C’è un vero e proprio circuito cerebrale dietro all’allattamento. Gli scienziati che l’hanno scoperto lo chiamano “il condotto dal pianto al latte”. Il suono del pianto di un neonato infatti stimola il rilascio del latte nelle madri. Innesca la produzione dell’ossitocina, l’ormone che gioca un ruolo di primo piano al momento del parto così come nella produzione di latte e nel comportamento materno in generale. Gli effetti dell’ossitocina sono noti da tempo, ma il circuito cerebrale che li rende possibili non era conosciuto.
Lo studio pubblicato su Nature
La ricerca, pubblicata sulla rivista Nature e coordinata da Robert Froemke, della Grossman School of Medicine di New York, indaga proprio su questo tema. Gli esperimenti condotti sui topi hanno fornito nuove informazioni sui sofisticati cambiamenti che si verificano nel cervello durante la gravidanza e la genitorialità.
Gli esperimenti sui topi
Si è scoperto che 30 secondi di pianto continuo da parte dei cuccioli di topo innescano il rilascio di ossitocina.
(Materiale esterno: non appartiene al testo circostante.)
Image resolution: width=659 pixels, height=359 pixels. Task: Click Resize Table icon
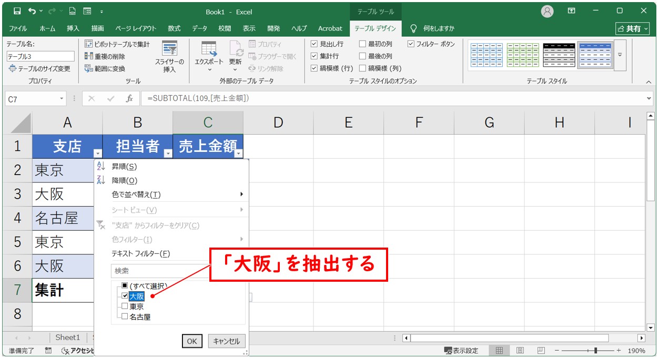click(x=12, y=69)
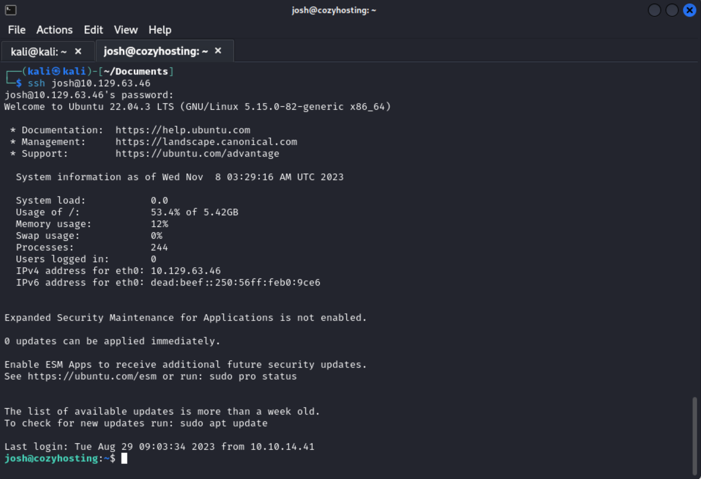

Non appena il pianto inizia, i suoni viaggiano all’interno dell’area chiamata talamo. In questa sorta di centro di smistamento, i segnali sensoriali vengono inviati in un’altra area del cervello chiamata ipotalamo, dove raggiungono i neuroni specializzati nella produzione di ossitocina. Avere raggiunto questa zona non basta perché, per evitare falsi allarmi, è necessario che il segnale sia prolungato nel tempo. I neuroni sono infatti bloccati da proteine che si comportano come lucchetti e che vengono disattivate solo se i segnali generati dal pianto dei piccoli durano per almeno 30 secondi. Una volta attivato il circuito, la produzione dell’ossitocina prosegue per circa cinque minuti, in modo che le madri continuino ad allattare i cuccioli finché sono sazi. Ad attivare il circuito, inoltre, è solo il pianto del neonato che la madre riconosce come suo. Suoni simili riprodotti al computer non hanno avuto alcun effetto.
Il meccanismo dell’allattamento
“È sconcertante. Possiamo mandare un robot su Marte e non comprendere le basi di come nutriamo e allattiamo i nostri figli”, commenta Froemke. Secondo il co-autore dello studio Habon Issa, “i nostri risultati indicano come un neonato che piange attivi il cervello della madre a preparare il suo corpo per l’allattamento. Senza questa preparazione – aggiunge – può verificarsi un ritardo di diversi minuti tra la suzione e il flusso del latte, il che potrebbe portare a un piccolo frustrato e a un genitore stressato”.